Task statement
Every line of the entries below from the one containing "This screenshot has height=727, width=1366." to the one containing "Open the gear menu for Activate Mail action", both ends included, must be written out exactly. No other line belongs in the answer.

Available data
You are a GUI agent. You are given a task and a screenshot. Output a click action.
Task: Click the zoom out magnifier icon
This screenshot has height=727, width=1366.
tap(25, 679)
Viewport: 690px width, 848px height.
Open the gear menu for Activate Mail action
==
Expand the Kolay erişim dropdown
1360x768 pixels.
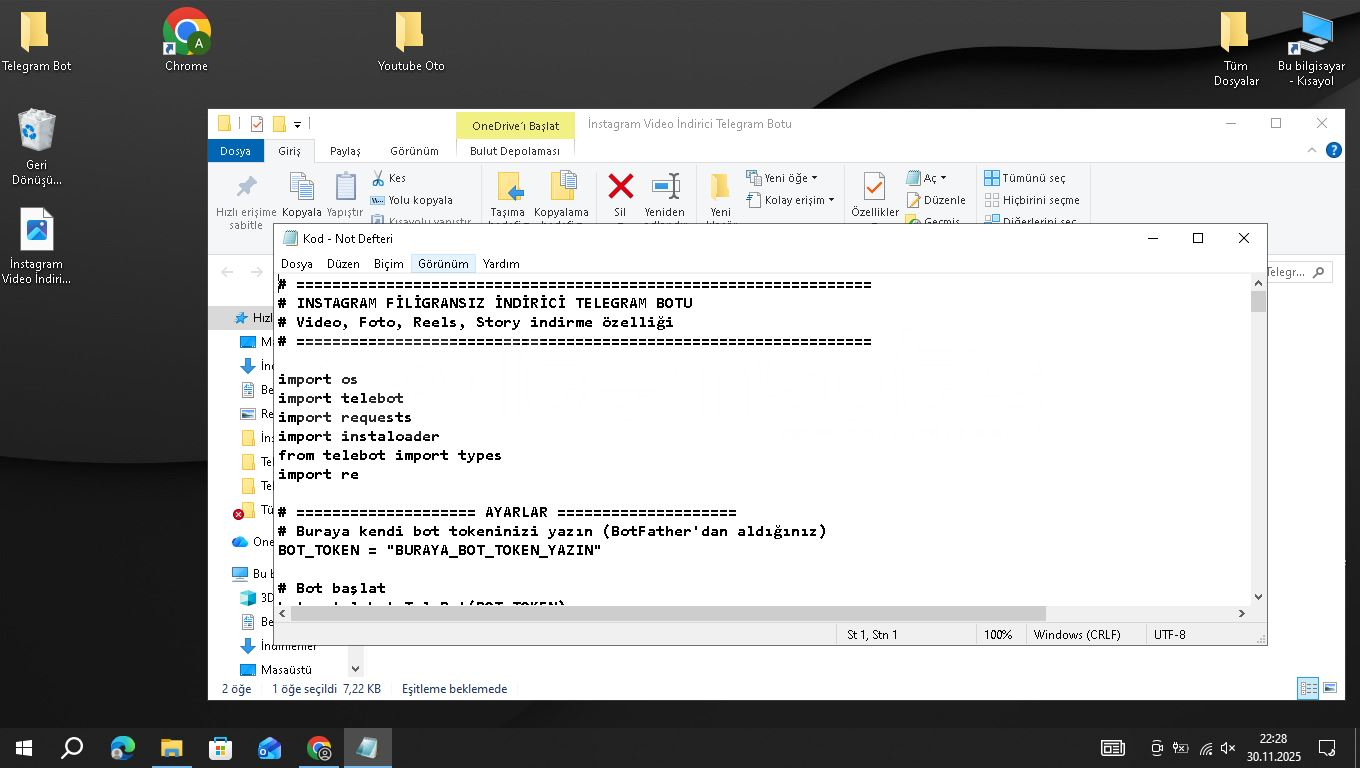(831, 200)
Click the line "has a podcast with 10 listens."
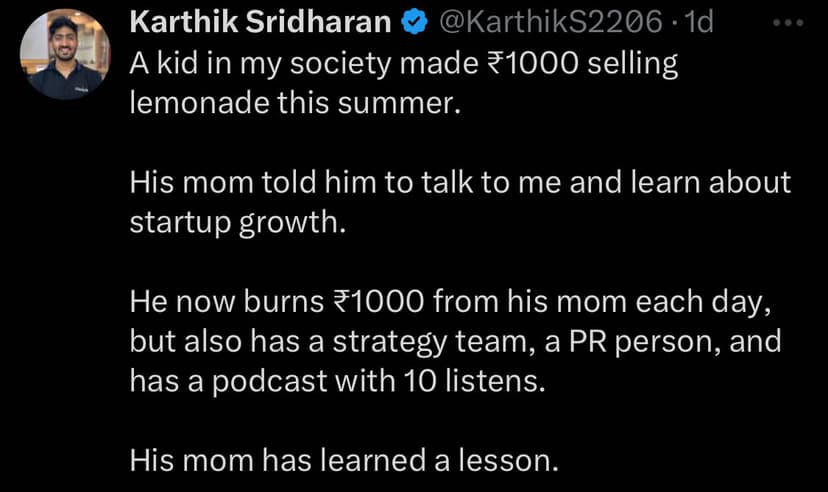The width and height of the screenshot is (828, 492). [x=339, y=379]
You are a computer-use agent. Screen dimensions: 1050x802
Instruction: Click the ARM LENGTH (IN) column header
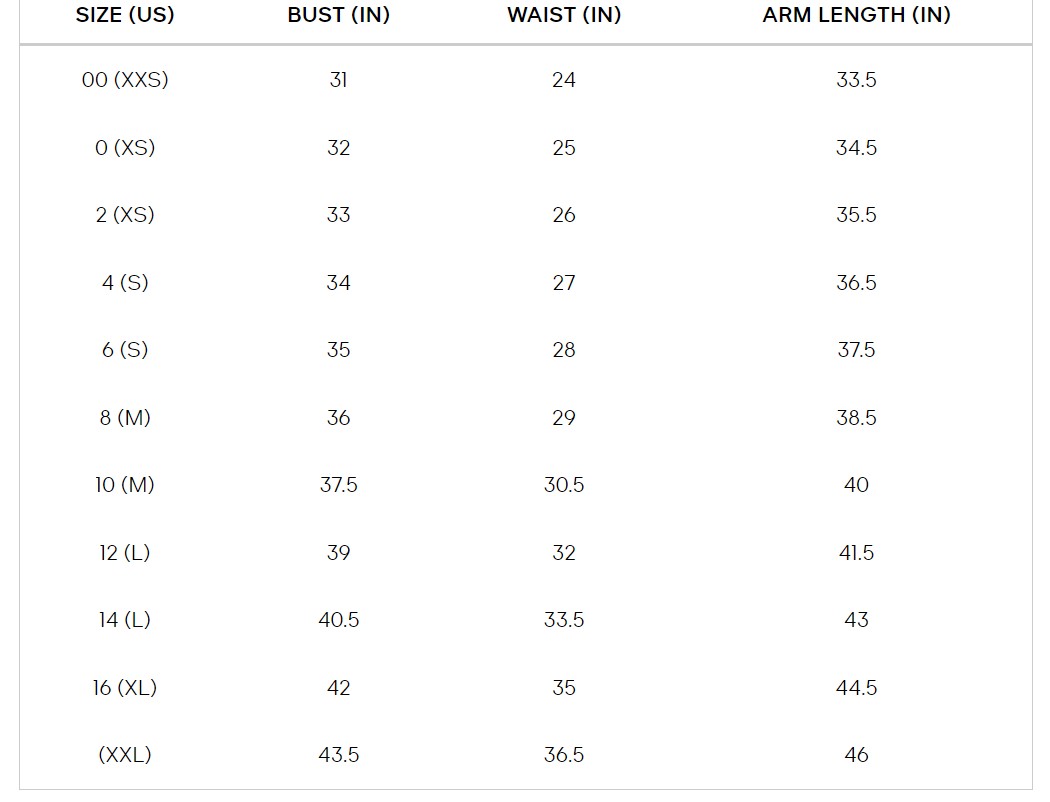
...
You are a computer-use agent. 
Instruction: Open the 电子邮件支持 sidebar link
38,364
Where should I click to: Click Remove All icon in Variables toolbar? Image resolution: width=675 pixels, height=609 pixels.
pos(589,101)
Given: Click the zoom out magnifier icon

Result for this task
This screenshot has height=727, width=1366.
tap(25, 679)
Viewport: 690px width, 848px height.
Open the gear menu for Activate Mail action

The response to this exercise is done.